## begin Data for this task
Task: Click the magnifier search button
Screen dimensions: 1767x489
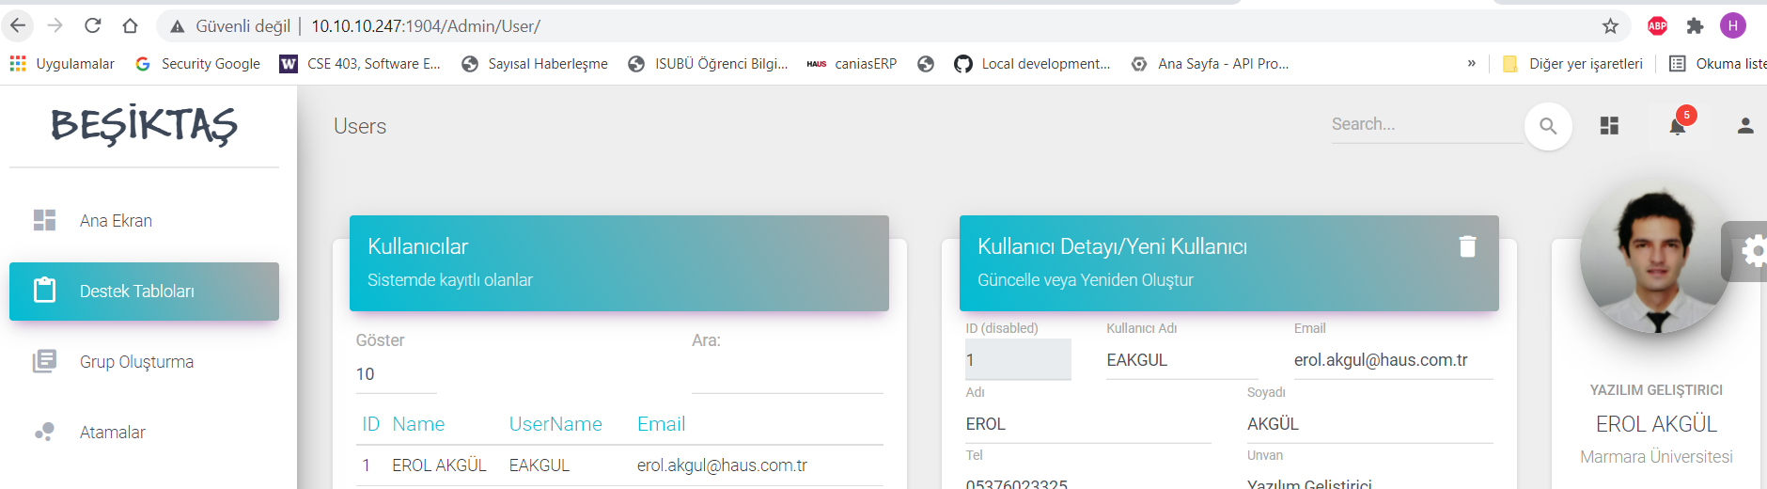Action: click(1548, 126)
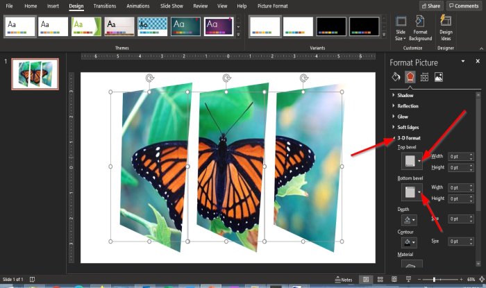Expand the Shadow section

(407, 95)
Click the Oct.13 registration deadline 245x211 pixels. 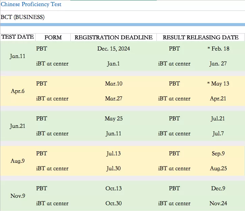click(114, 188)
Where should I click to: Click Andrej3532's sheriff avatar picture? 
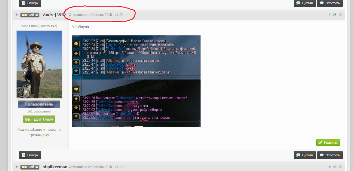(x=39, y=65)
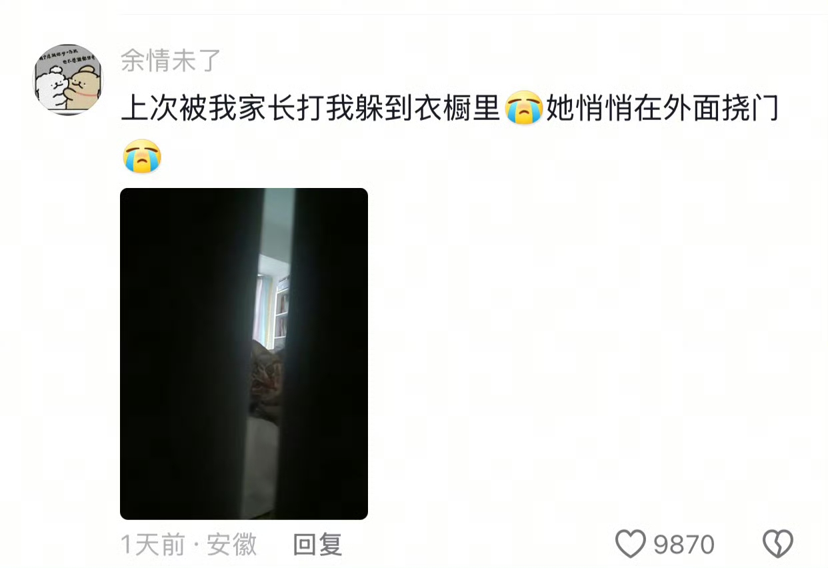Dislike the comment via broken heart icon
The image size is (828, 568).
point(777,544)
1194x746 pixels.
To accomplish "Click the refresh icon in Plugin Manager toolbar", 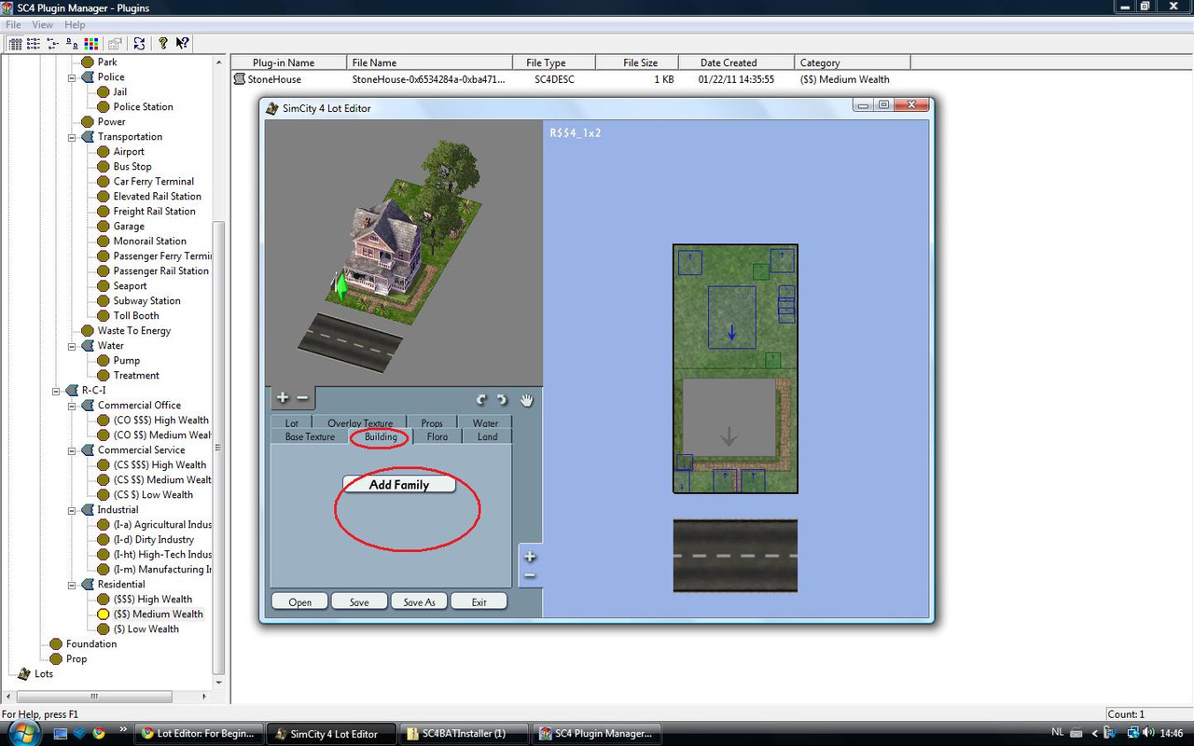I will (139, 44).
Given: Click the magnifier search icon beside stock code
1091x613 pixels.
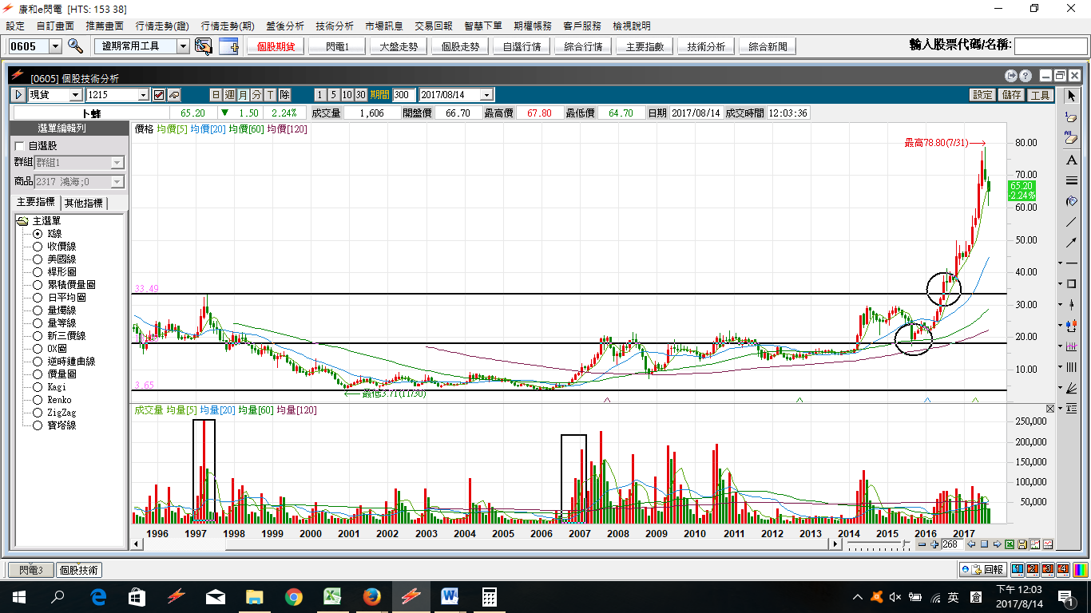Looking at the screenshot, I should (x=75, y=46).
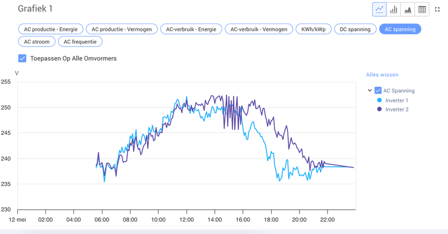448x234 pixels.
Task: Collapse the AC Spanning legend group
Action: pyautogui.click(x=370, y=90)
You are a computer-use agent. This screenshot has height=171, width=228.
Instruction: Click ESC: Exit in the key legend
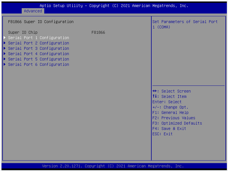click(x=162, y=134)
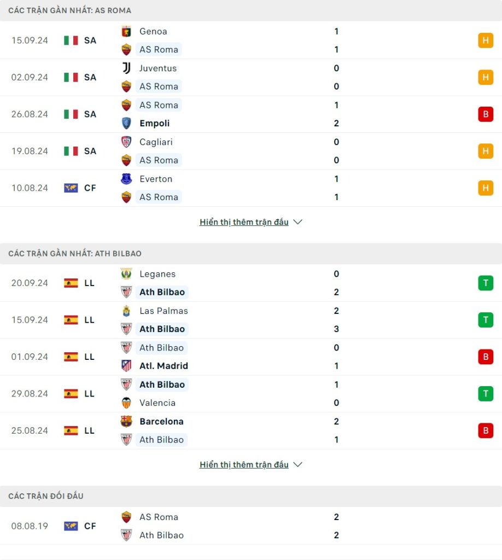Open the Everton crest icon
Screen dimensions: 502x560
point(126,179)
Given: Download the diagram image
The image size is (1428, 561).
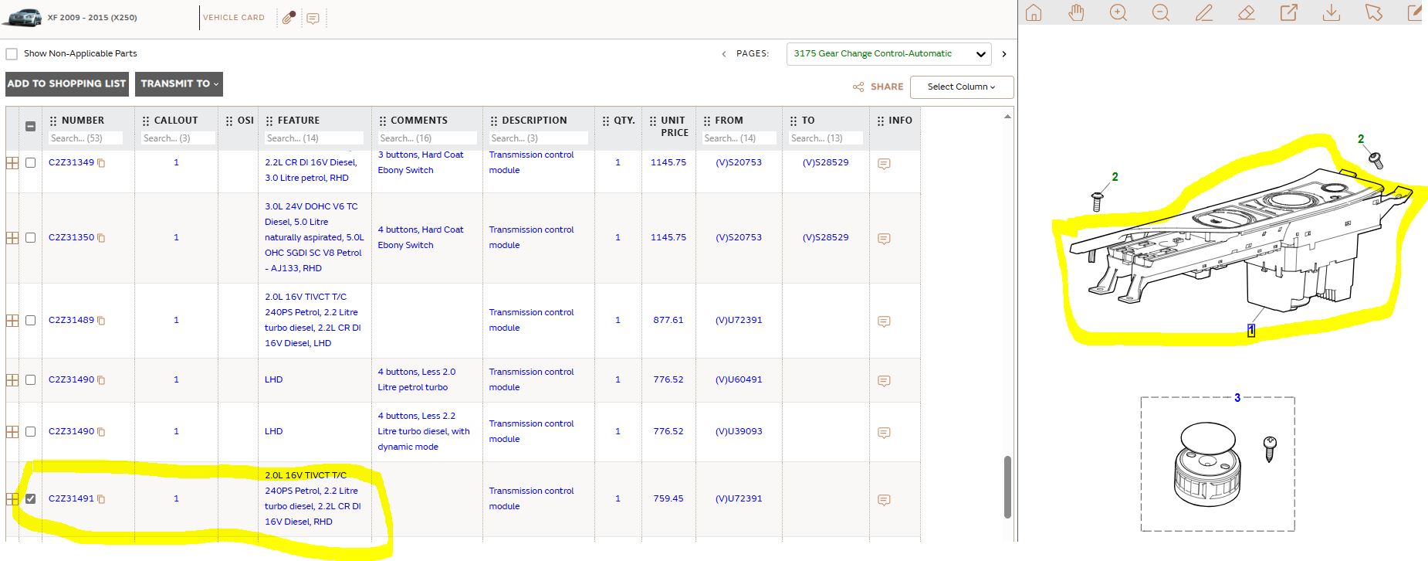Looking at the screenshot, I should (1331, 13).
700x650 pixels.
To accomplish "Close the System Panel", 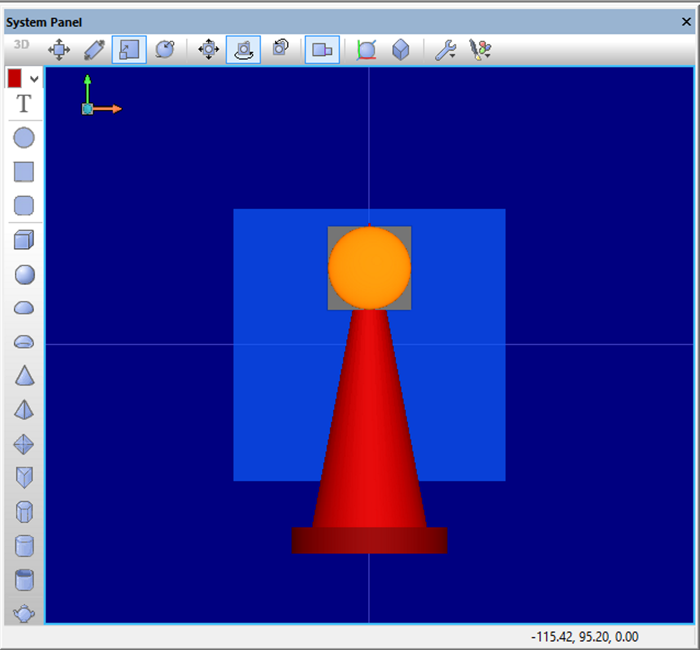I will coord(686,21).
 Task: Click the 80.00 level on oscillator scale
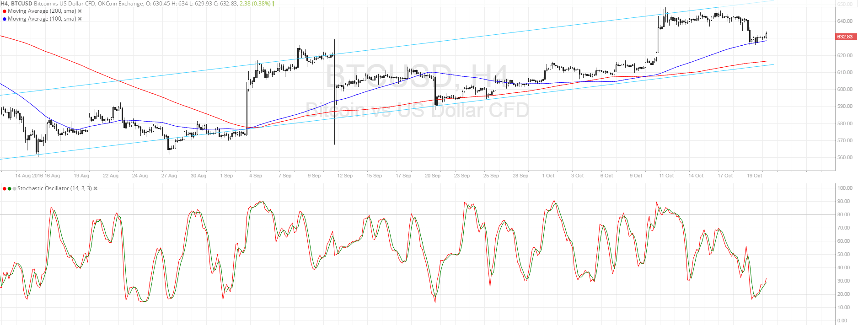point(845,214)
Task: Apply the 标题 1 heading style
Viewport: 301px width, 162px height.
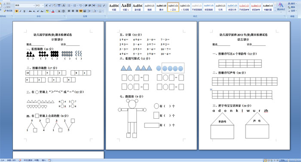Action: click(x=126, y=7)
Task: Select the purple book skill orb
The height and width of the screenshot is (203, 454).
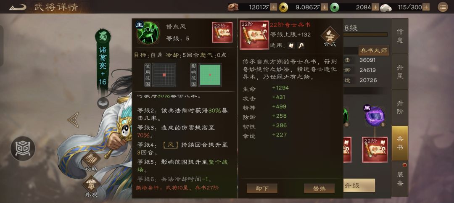Action: [x=375, y=116]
## end Data for this task
Reproduce the records word for word, starting at the line that contains "Task: Click the 80.00" and ending with the last line of the records, and leave the pictures out of your answer.

 Task: Click the 80.00 level on oscillator scale
point(845,214)
Task: Apply the 标题 1 heading style
Viewport: 301px width, 162px height.
Action: click(x=126, y=7)
Task: Select the purple book skill orb
The height and width of the screenshot is (203, 454).
Action: [x=375, y=116]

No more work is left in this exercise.